During the code generation phase, for each IR node, an opcode is fetched from the node. This opcode is then passed through an opcode mapper (see CVMJITgetMassagedIROpcode() in jitopcodes.c).
This mapper (or massager) maps similar opcodes into a common representative opcode. This allows us to reduce the number of grammar rules that need to be written. For example, boolean, byte, char, short, float, and int getfields can all be implemented using the same 32-bit getfield implementation. So, the mapper can map all these getfield opcodes into the int getfield opcode since they would all generate identical code anyway. This in turn means that we only need a single rule to generate the code for an int getfield operation. We don't need variants for the other types specified above.
Like the IR, the grammar rules also need to encapsulate some Java VM semantics. For example, it needs to know when exceptions can be thrown so that it can save the thread stack state before the exception potentially gets thrown. This is necessary since the exception handling relies on stack information. Another example is the capture of stackmaps. The grammar rules need to know when garbage collection (GC) can occur, and make sure to capture a stackmap at that point. The stackmaps are necessary in order for the GC to do its work. Since these actions are relate to code generation, there's no way for the JIT front-end to alleviate the back-end of this burden.
Note: the grammar rules are synonymous with the code generator (aka codegen) since they work as the driver mechanism for generating code. To see some examples of codegen output, build CVM with build options CVM_TRACE_JIT=true or CVM_DEBUG=true, and run with the command line option -Xjit:trace=codegen.
Again, make sure to run a more substantial program than HelloWorld. Otherwise, you won't see any codegen trace output due to HelloWorld not running long enough to be compiled.
Other components in the RISC layer includes a stack manager which tracks the operand stack semantics for the code generator, a register manager that tracks register usage in the RISC register file, and a stackmap capture mechanism that captures the method stackmap at various points in code execution when requested by the codegen.
Emitters (short for instruction emitters) are functions that are called by the grammar rules to write out the encoding of CPU instructions. The RISC layer defines a RISC porting layer that includes a set of emitters.
When porting to a new CPU architecture, these emitter functions need to be written. Emitter functions are mostly CPU specific code. There are some "complex" emitters provided by the RISC layer that performs the semantics of emitting instructions but actually does its work by calling into one or more of the emitters which are CPU specific.
To write CPU specific emitters, one only need to know of the semantics that the RISC layer expects of the instruction, as well as the CPU specific instruction encodings.

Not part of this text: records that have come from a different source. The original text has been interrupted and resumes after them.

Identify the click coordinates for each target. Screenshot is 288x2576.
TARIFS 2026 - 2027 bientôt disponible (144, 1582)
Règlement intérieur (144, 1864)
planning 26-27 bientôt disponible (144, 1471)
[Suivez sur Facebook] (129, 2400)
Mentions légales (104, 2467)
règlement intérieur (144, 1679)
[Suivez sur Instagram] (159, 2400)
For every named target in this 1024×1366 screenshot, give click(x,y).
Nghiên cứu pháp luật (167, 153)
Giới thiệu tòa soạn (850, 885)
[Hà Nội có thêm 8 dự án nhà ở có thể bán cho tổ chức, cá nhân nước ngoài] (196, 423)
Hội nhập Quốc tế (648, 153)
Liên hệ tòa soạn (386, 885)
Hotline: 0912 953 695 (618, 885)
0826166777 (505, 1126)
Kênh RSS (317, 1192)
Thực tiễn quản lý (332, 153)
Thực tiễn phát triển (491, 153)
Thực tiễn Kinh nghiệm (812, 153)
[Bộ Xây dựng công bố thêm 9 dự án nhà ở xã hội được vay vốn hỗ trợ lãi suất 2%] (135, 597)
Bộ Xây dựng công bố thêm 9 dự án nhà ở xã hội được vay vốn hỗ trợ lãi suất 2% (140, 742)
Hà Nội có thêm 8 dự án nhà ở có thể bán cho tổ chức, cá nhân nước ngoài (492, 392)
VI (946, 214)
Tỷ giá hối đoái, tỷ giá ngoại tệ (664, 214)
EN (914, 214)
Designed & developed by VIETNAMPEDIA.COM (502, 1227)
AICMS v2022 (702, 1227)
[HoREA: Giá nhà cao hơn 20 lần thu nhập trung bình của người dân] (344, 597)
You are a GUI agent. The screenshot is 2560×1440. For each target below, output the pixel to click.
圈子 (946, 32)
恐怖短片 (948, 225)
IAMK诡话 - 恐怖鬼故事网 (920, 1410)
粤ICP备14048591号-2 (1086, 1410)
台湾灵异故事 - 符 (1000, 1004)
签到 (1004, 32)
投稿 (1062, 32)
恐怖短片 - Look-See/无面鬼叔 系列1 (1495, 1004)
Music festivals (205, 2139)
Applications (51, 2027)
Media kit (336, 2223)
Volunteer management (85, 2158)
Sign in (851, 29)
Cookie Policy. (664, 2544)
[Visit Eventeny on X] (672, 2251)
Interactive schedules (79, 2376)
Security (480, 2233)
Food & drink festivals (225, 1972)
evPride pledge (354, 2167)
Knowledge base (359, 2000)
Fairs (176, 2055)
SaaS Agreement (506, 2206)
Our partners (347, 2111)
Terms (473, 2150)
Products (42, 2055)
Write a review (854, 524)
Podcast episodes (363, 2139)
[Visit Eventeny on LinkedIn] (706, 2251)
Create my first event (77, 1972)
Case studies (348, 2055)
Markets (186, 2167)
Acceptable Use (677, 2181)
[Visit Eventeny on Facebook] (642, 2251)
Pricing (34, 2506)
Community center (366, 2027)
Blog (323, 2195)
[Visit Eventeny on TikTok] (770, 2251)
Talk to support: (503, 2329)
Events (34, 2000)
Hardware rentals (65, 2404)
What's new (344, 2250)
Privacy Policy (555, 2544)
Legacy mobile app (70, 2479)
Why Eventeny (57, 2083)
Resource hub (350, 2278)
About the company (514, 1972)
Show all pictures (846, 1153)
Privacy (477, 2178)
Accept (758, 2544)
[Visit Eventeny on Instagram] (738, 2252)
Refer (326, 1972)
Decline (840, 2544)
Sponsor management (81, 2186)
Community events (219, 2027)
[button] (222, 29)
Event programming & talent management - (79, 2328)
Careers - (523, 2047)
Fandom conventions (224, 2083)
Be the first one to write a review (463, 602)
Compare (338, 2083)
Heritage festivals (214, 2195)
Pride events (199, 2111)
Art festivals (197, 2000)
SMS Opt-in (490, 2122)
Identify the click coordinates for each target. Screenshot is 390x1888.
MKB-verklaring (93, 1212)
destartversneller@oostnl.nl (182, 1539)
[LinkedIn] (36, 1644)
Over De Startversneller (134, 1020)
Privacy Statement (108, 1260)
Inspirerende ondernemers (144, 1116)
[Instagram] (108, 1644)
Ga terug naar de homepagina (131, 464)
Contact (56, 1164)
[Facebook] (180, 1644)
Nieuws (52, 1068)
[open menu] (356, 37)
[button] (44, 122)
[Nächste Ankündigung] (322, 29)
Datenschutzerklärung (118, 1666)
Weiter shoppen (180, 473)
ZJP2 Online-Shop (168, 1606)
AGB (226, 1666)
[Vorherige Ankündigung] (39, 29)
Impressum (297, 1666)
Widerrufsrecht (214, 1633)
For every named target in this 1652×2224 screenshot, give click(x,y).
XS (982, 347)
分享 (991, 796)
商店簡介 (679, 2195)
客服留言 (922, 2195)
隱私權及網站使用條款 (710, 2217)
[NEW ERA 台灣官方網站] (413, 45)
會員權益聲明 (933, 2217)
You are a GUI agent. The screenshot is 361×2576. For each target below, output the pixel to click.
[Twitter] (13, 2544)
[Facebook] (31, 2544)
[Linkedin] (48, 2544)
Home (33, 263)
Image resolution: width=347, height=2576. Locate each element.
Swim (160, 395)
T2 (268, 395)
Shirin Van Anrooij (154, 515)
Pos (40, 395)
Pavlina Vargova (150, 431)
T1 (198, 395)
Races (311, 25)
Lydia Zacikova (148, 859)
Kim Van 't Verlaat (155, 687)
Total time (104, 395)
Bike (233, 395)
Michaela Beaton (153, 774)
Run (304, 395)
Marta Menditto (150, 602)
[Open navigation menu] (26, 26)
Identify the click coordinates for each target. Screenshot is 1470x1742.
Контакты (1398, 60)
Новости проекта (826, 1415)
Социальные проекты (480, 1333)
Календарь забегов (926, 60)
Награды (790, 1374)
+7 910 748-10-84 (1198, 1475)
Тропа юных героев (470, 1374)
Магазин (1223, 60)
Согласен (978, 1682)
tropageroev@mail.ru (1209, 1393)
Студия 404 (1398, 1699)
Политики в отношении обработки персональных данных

Emitters usually emit single instructions, but may occasionally emit more than one instruction to implement the semantics if the CPU does not have a native instruction that will do the job.
For an example of emitters, see the ARM version of jitemitter_cpu.c.
Have it Your Way!
The RISC grammar rules can be overridden by CPU specific grammar rules. For example, see the ARM specific version of the grammar rules. This overriding allows the codegen to make use of CPU specific features (e.g. special instructions) to implement certain operations more efficiently.
Overriding does not mean that all the RISC rules are replaced at once. Instead, the CPU specific rules are added to the RISC rules. But through the use of a cost value system, JCS will select the CPU specific rules over the RISC rules thereby giving the affect of rules overriding. If the CPU specific version does not provide alternatives for some rules, the corresponding RISC version will be used as before.
This same overriding mechanism is used to add rules that will generate code for a hardware floating point unit. If an FPU is available for the target CPU, the float grammar rules can be added into the build, and JCS will choose the hardware implementation over the default soft float ones.
Note that this overriding mechanism essentially gives the JIT porting engineer the ability to layer on more back-end optimizations over time. In the initial stages of porting, the implementation can go with the default RISC implementation provided. As time permits, custom rules that make use of custom emitters, or implement different algorithms can be added on to squeeze more performance out of the compiled code.
When the compilation process is done, the resultant compiled code (for the method) is stored in the JIT code cache. The IR and the rest of the scratch working memory that was allocated during the compilation process can now be released back to the system.
Once the method is compiled, the next time the method is invoked, the interpreter will dispatch to the compiled code instead of continuing to interpret it. The mechanism for dispatching to compiled code was discussed in a previous article here.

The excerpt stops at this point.